Even more confusing is Behe’s attempt to meld this version of design with science. He tries to argue that his God need not intervene to produce change because “the purposeful design of life to any degree is easily compatible with the idea that, after its initiation, the universe unfolded exclusively by the intended playing out of natural laws.” Really? Bebe has just provided two hundred pages of passionate arguments that natural laws are not sufficient to explain evolutionary change, only to turn around and claim that they are. His core argument is that the natural laws that produce mutations cannot generate the diversity needed to explain evolutionary change. Then he insists that the unfolding of our universe is governed entirely by those same natural laws. And Behe does nothing to dispel this self-contradiction.

Kenneth R. Miller “Faulty Design” Review of “The Edge of Evolution” CommonWeal, October 12, 2007

Miller wrote:

But the book contains a genuine surprise—a blanket concession to what nearly all Americans would regard as the core of Darwin’s theory: the notion of common descent.

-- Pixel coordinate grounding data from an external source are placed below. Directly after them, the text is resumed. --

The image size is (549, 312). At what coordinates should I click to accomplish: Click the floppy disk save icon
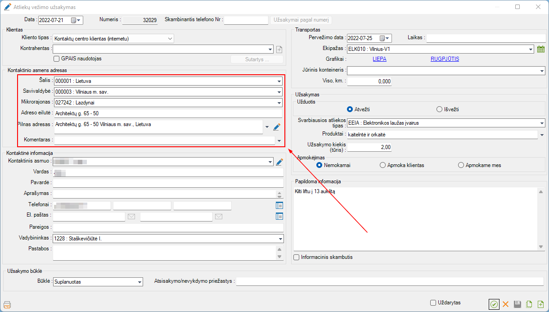point(518,304)
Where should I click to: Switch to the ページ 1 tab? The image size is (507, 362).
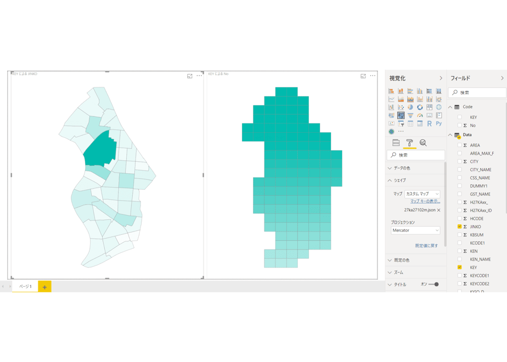(25, 286)
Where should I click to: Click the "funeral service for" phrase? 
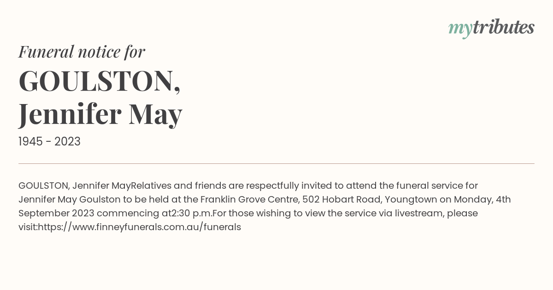coord(436,186)
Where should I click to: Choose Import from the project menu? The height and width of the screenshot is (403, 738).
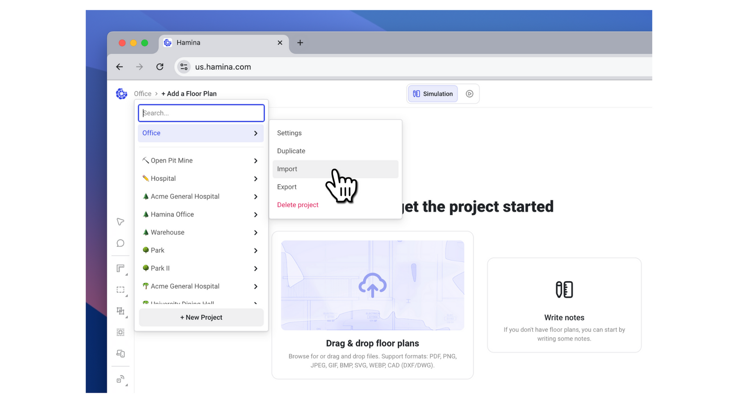287,169
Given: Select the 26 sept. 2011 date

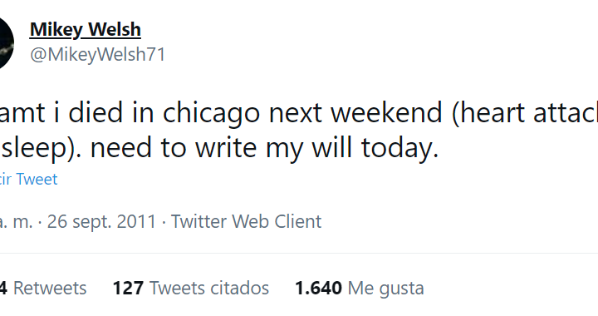Looking at the screenshot, I should [x=102, y=222].
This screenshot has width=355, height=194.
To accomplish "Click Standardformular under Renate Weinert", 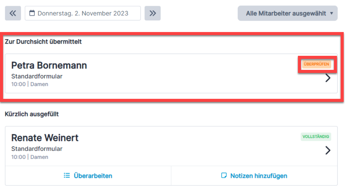I will tap(37, 149).
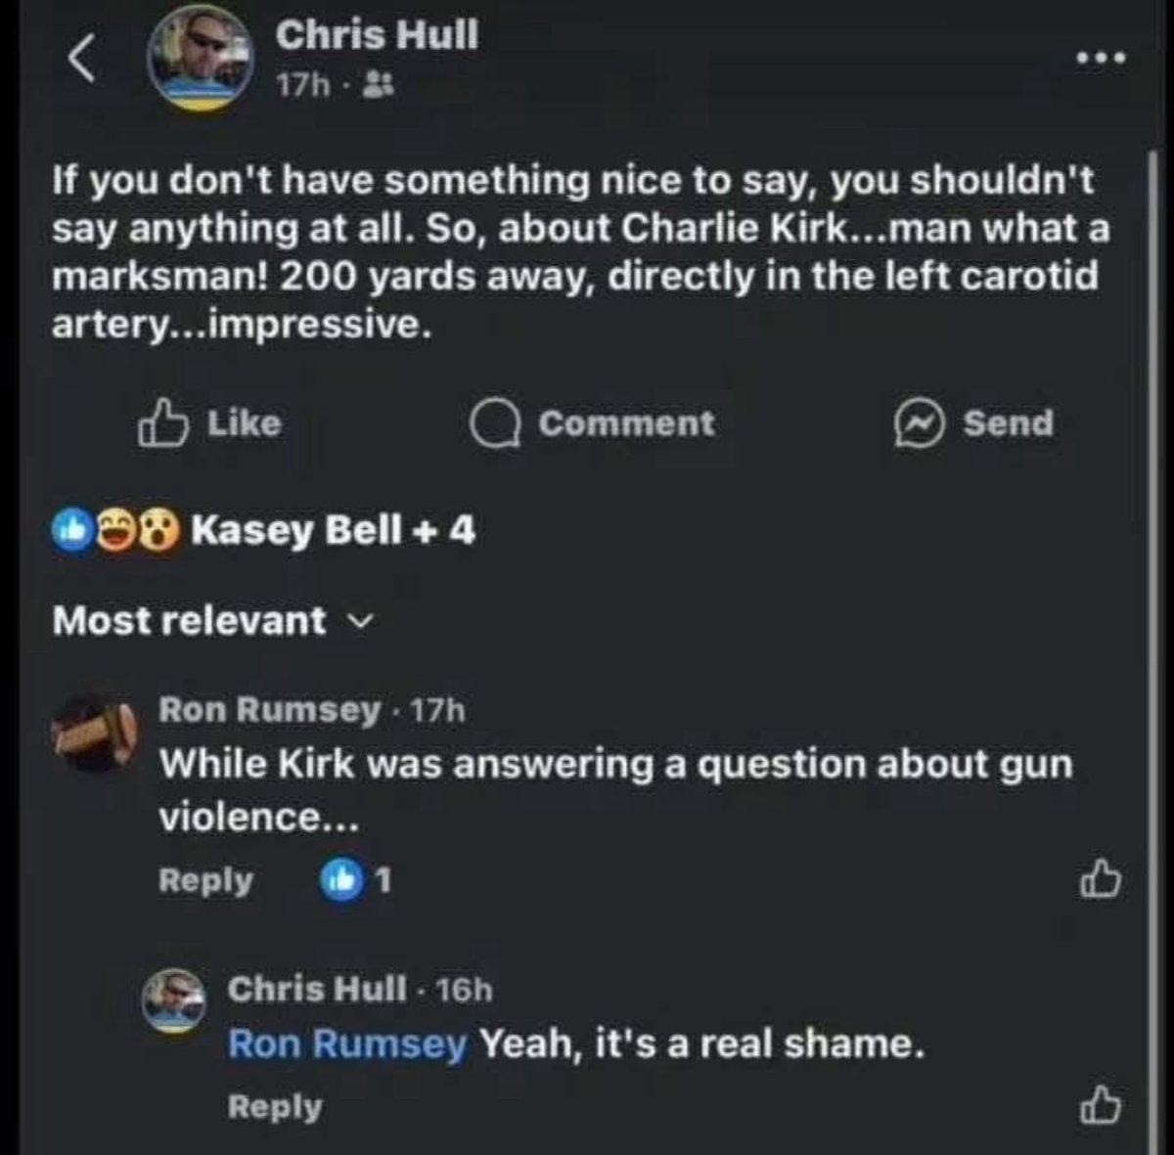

Yet Miller also observes that some tears are starting to show in the ‘Big Tent’

Miller wrote:

Those hoping that Behe would argue or a biblical version of human origins will be shocked. Indeed, Behe tells his readers that there must be “no relying on boly books or prophetic dreams,” and that it “would be silly” to treat the Bible as some sort of scientific textbook.” Amen.

Amen indeed.

So who was outing whom I wonder :-)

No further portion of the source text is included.